Top of RECORD EXCERPTS

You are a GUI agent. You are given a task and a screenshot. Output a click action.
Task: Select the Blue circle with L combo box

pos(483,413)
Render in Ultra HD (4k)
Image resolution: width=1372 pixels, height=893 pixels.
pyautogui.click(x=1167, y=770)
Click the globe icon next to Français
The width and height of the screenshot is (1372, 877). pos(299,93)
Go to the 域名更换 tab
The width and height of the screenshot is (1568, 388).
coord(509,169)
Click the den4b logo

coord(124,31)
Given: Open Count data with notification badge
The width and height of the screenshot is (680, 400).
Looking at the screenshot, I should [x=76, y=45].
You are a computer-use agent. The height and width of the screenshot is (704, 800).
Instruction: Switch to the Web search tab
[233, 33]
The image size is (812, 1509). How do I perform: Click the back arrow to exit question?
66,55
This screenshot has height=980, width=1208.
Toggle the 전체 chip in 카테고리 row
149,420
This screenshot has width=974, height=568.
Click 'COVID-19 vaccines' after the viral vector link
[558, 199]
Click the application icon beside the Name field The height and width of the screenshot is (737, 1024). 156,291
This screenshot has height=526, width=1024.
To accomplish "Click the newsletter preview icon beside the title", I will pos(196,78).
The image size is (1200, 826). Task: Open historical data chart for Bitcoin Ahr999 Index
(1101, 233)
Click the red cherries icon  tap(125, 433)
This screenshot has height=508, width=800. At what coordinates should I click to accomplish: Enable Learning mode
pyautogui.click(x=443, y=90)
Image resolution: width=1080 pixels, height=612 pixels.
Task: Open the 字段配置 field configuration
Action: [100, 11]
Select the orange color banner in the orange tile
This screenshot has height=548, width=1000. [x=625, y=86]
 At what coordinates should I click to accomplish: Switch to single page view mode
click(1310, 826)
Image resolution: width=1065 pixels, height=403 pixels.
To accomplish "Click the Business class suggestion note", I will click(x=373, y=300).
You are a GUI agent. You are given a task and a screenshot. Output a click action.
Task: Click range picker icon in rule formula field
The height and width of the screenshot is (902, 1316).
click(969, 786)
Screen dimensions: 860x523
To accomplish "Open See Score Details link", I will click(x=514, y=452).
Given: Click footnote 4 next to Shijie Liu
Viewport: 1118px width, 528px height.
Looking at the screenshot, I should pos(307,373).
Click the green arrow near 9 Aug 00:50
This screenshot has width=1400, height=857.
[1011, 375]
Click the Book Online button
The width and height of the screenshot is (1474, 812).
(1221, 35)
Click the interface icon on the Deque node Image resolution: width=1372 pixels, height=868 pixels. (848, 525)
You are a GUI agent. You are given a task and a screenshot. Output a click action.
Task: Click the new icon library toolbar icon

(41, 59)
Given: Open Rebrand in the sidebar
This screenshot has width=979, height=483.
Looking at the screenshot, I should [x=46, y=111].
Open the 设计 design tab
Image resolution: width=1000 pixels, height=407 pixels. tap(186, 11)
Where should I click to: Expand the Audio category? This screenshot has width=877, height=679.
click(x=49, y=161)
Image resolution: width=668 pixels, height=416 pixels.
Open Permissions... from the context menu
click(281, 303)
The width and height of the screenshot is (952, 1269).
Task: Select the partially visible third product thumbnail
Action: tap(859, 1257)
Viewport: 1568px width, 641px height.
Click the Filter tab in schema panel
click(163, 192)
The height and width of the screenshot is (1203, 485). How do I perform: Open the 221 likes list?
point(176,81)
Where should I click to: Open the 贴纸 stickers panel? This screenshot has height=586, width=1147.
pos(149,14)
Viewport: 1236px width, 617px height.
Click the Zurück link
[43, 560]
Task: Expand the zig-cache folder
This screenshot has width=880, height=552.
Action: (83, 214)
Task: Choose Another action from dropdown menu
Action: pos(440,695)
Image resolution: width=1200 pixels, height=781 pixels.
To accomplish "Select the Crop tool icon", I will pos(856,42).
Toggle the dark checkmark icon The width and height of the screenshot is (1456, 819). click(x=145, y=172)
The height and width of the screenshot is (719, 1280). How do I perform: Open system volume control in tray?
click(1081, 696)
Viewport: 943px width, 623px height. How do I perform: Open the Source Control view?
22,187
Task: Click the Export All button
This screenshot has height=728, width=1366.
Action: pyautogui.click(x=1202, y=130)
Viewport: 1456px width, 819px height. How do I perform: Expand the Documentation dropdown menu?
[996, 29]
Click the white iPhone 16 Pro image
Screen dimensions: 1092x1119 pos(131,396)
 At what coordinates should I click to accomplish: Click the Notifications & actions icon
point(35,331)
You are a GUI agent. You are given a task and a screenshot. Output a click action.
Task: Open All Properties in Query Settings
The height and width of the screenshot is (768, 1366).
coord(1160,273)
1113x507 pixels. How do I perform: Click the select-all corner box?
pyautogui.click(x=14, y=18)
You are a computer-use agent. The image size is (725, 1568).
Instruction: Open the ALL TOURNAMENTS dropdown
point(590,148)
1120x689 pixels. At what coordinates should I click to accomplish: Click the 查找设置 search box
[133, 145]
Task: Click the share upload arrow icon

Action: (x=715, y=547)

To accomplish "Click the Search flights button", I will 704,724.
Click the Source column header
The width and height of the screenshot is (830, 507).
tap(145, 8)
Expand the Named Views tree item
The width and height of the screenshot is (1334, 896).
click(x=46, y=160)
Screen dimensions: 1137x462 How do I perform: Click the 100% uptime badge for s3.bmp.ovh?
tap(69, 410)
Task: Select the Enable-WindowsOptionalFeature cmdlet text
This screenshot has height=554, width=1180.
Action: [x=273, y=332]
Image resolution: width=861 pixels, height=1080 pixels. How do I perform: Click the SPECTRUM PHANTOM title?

Bottom of RECORD EXCERPTS

§ WORK TASK
Word for word, restate the lines of the listing above starting at the line with "You are a computer-use agent. The height" and ending at the line with "This screenshot has height=980, width=1208.", and nothing outside them.

§ FINAL ANSWER
You are a computer-use agent. The height and width of the screenshot is (704, 800).
Instruction: Switch to the Web search tab
[233, 33]
The image size is (812, 1509). How do I perform: Click the back arrow to exit question?
66,55
This screenshot has height=980, width=1208.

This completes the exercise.